I was just thinking about some wonderful recordings I own on CD or LP from the Golden Age of Classical Recordings where star power is bypassed and in-house musicians take center stage. For Mozart's _Clarinet Concerto_ and _Sinfonia Concertante for Violin and Viola_; George Szell and the Cleveland Orchestra harvest the soloists from the orchestra; making it more of a first-among-equals as opposed to yielding to the celebrity concert musician who becomes the "special guest star."

Likewise, the world's (arguably) foremost Bach specialist, Masaaki Suzuki, uses in-house musicians from his Bach Collegium Japan for his HIP recordings of Bach's _Violin Concerto_, _Double Violin Concerto_, and _Concerto for Violin and Oboe_.

Both Arturo Toscanini with the NBC Orchestra and Eugene Ormandy with the Philadelphis Orchestra used in-house cellists for their recordings of Richard Strauss' _Don Quixote_ (Frank Miller w/Toscanini and Lorne Monroe w/Ormandy), and coincidentally they BOTH had the same in-house violist, Carlton Cooley, taking center stage as Cooley happened to be the principal violist under each maestro at the time those recordings were made.

Of the many recordings I own of Vivaldi's _Four Season_, four make use of in-house musicians in the lead role and each is very good; Joseph Silverstein of the Boston Symphony and under the baton of Seiji Ozawa; Michel Shwalbe w/Karajan and the Berlin Philharmonic; John Corigliano Sr. w/Leonard Bernstein and the NYPO; and multiple in-house violinists with Christopher Hogwood and his Academy of Ancient Music.

So I'm interested in knowing the history as to how the superstar concert musician evolved and to what extent we even need to not just have in-house musicians take center stage.
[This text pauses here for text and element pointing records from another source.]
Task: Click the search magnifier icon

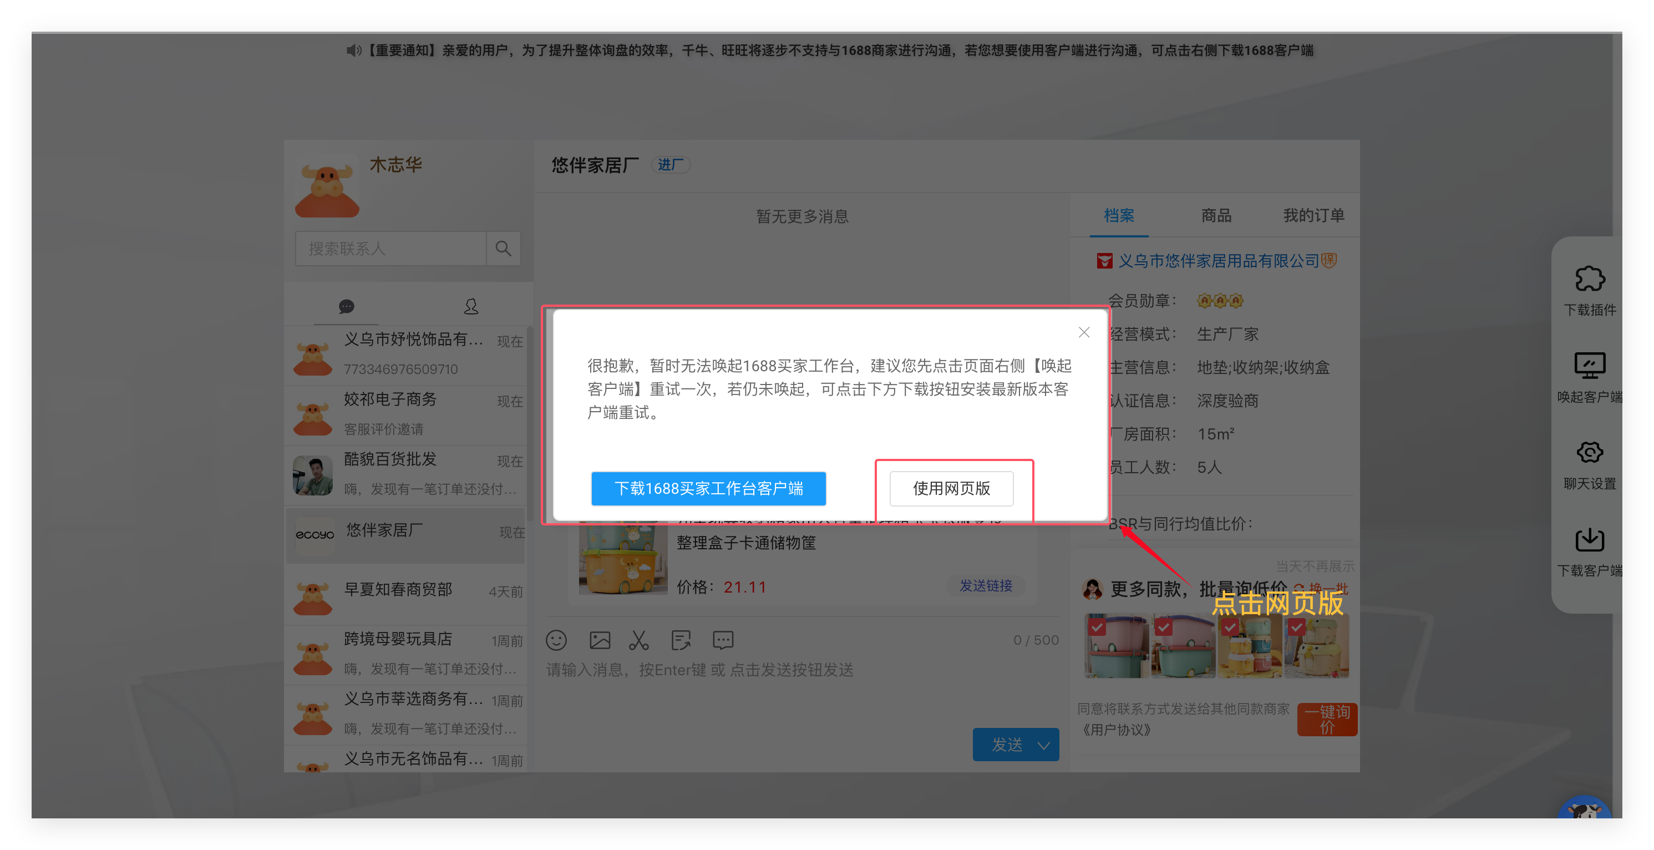Action: (x=503, y=249)
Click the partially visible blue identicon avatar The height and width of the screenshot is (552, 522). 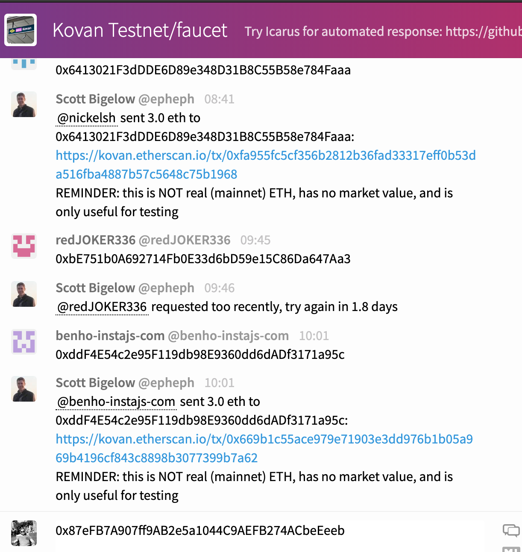[x=24, y=64]

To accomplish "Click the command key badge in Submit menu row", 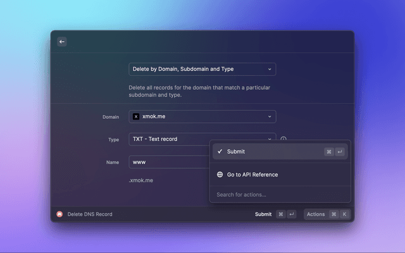I will point(329,152).
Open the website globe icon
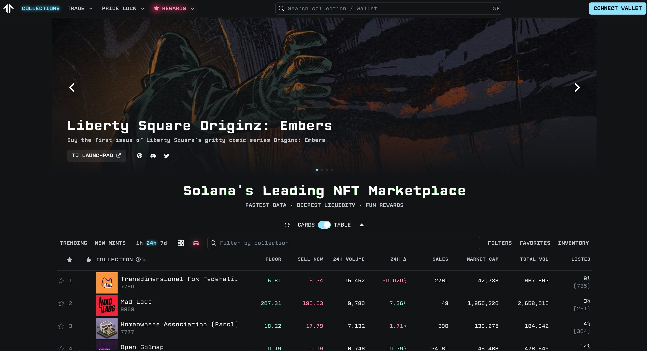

Does it depend upon the work, as some concertos are so difficult to require someone of superstar status? Is the cult of personality? And do in-house musicians have a better way of understanding and listening to their fellow players and following the musical vision of the conductor as the dynamics are taking place in the context of a unit or "family" as they interpret the dialogue that happens between soloists and orchestra in the art of the concerto?


----------



## mbhaub (Dec 2, 2016)

In many orchestras the concert master is expected to perform at least one concerto with the orchestra each season. In Phoenix's orchestra the very able concertmaster has done concertos by Elgar, Beethoven, Korngold and Tchaikovsky in recent years. But there are few concert masters who have the star power to really bring in the crowds, which is unfortunate. Some players are just as good as the travelling stars but they don't want the hassle of traveling town to town. And there are some stars out there who don't want the daily grind of playing in an orchestra and some just aren't suited to the job anyway. For several years one of the greatest conert masters ever, Steven Staryk lived in my area after he retired. I made a point of meeting him. He was Beecham's leader with the Royal Philharmonic. That famous Scheherazade - that was Staryk. He was also the concert master for Concertgebouw and Chicago - he was a first class virtuoso and found a great balance between playing solo and serving in orchestras.

Then there are the other in-orchestra soloists but given audience preferences for piano and violin concertos, those players don't get to solo so much.


----------



## Phil loves classical (Feb 8, 2017)

I've got a DVD of Mendelssohn's Violin Concerto with Masur, and the concertmaster of Leipzig Gewandhaus. Found a clip of it on Youtube. Not one of my favourites, which are Stern and Accardo, but I think hold its own against other performances.


----------



## MarkW (Feb 16, 2015)

When Leinsdorf came to the BSO, he found that they didn't even have a budget for soloists, so he did Brahms with Silverstein and with he and Jules Eskin, and Don Quixote with Eskin.


----------



## david johnson (Jun 25, 2007)

In-house is fine.


----------



## Animal the Drummer (Nov 14, 2015)

The Brahms and Beethoven concertos with Herman Krebbers soloing in front of the Concertgebouw are among the finest I know.


----------